Problem description
Only the lines from the one with "You are a GUI agent. The screenshot is 564×2576." onward are wanted, through the last line of the entries, set down exactly.

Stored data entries
Segment Open
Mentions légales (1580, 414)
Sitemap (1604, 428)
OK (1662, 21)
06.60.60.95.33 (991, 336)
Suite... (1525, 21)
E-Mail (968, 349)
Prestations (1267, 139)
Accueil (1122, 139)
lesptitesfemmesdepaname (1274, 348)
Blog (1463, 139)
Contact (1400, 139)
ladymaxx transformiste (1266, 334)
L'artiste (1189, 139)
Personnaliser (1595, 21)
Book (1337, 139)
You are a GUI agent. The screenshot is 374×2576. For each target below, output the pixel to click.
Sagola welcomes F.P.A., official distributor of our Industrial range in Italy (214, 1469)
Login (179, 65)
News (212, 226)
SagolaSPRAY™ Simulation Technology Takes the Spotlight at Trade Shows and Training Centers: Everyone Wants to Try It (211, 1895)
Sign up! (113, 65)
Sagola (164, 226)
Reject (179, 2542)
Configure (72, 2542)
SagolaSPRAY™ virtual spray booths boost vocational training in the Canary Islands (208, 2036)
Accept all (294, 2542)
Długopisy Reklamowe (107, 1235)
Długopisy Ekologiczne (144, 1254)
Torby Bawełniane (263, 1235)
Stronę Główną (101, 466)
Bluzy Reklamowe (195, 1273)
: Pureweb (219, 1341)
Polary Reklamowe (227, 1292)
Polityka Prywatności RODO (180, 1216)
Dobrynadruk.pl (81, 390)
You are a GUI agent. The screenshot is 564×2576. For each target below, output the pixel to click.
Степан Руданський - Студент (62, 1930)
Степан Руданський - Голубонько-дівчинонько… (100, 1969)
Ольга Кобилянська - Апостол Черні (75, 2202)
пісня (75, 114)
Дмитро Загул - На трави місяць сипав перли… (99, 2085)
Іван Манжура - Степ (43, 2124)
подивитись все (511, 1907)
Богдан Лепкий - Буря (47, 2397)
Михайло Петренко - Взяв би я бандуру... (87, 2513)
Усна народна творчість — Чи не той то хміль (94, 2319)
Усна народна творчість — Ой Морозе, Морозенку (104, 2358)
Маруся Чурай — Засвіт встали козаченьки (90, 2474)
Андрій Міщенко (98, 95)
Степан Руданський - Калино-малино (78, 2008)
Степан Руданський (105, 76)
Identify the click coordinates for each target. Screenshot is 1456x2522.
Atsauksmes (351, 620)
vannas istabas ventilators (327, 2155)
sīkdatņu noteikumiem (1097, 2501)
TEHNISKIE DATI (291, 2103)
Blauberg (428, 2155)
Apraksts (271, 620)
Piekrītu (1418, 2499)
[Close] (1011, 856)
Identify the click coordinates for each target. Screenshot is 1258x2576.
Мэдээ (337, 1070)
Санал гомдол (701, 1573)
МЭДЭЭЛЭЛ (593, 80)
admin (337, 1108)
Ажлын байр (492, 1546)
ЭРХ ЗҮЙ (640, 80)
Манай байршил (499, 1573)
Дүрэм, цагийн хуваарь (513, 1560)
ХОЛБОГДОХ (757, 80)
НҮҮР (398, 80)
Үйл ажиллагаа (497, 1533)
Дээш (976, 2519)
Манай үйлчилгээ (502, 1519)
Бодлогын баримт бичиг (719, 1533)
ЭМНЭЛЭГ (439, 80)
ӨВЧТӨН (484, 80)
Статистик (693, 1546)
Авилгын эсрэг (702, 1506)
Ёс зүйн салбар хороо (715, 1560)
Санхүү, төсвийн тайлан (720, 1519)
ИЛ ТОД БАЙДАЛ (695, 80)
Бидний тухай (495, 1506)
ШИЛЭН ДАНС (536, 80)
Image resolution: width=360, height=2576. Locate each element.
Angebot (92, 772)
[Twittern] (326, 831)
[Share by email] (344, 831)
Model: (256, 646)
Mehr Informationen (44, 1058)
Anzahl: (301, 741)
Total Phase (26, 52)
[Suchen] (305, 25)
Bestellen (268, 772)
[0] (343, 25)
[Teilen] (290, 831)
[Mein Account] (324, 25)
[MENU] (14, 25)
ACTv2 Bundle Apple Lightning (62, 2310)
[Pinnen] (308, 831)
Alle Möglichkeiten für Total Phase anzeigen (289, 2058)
Segment Closed
Exercise result
You are a GUI agent. The screenshot is 564×2576. For each target below, output the pixel to click.
Степан Руданський - Студент (62, 1930)
Степан Руданський - Голубонько-дівчинонько… (100, 1969)
Ольга Кобилянська - Апостол Черні (75, 2202)
пісня (75, 114)
Дмитро Загул - На трави місяць сипав перли… (99, 2085)
Іван Манжура - Степ (43, 2124)
подивитись все (511, 1907)
Богдан Лепкий - Буря (47, 2397)
Михайло Петренко - Взяв би я бандуру... (87, 2513)
Усна народна творчість — Чи не той то хміль (94, 2319)
Усна народна творчість — Ой Морозе, Морозенку (104, 2358)
Маруся Чурай — Засвіт встали козаченьки (90, 2474)
Андрій Міщенко (98, 95)
Степан Руданський - Калино-малино (78, 2008)
Степан Руданський (105, 76)
Identify the click coordinates for each target. Screenshot is 1456x2522.
Atsauksmes (351, 620)
vannas istabas ventilators (327, 2155)
sīkdatņu noteikumiem (1097, 2501)
TEHNISKIE DATI (291, 2103)
Blauberg (428, 2155)
Apraksts (271, 620)
Piekrītu (1418, 2499)
[Close] (1011, 856)
Identify the click coordinates for each target. Screenshot is 1258x2576.
Мэдээ (337, 1070)
Санал гомдол (701, 1573)
МЭДЭЭЛЭЛ (593, 80)
admin (337, 1108)
Ажлын байр (492, 1546)
ЭРХ ЗҮЙ (640, 80)
Манай байршил (499, 1573)
Дүрэм, цагийн хуваарь (513, 1560)
ХОЛБОГДОХ (757, 80)
НҮҮР (398, 80)
Үйл ажиллагаа (497, 1533)
Дээш (976, 2519)
Манай үйлчилгээ (502, 1519)
Бодлогын баримт бичиг (719, 1533)
ЭМНЭЛЭГ (439, 80)
ӨВЧТӨН (484, 80)
Статистик (693, 1546)
Авилгын эсрэг (702, 1506)
Ёс зүйн салбар хороо (715, 1560)
Санхүү, төсвийн тайлан (720, 1519)
ИЛ ТОД БАЙДАЛ (695, 80)
Бидний тухай (495, 1506)
ШИЛЭН ДАНС (536, 80)
Image resolution: width=360, height=2576. Locate each element.
Angebot (92, 772)
[Twittern] (326, 831)
[Share by email] (344, 831)
Model: (256, 646)
Mehr Informationen (44, 1058)
Anzahl: (301, 741)
Total Phase (26, 52)
[Suchen] (305, 25)
Bestellen (268, 772)
[0] (343, 25)
[Teilen] (290, 831)
[Mein Account] (324, 25)
[MENU] (14, 25)
ACTv2 Bundle Apple Lightning (62, 2310)
[Pinnen] (308, 831)
Alle Möglichkeiten für Total Phase anzeigen (289, 2058)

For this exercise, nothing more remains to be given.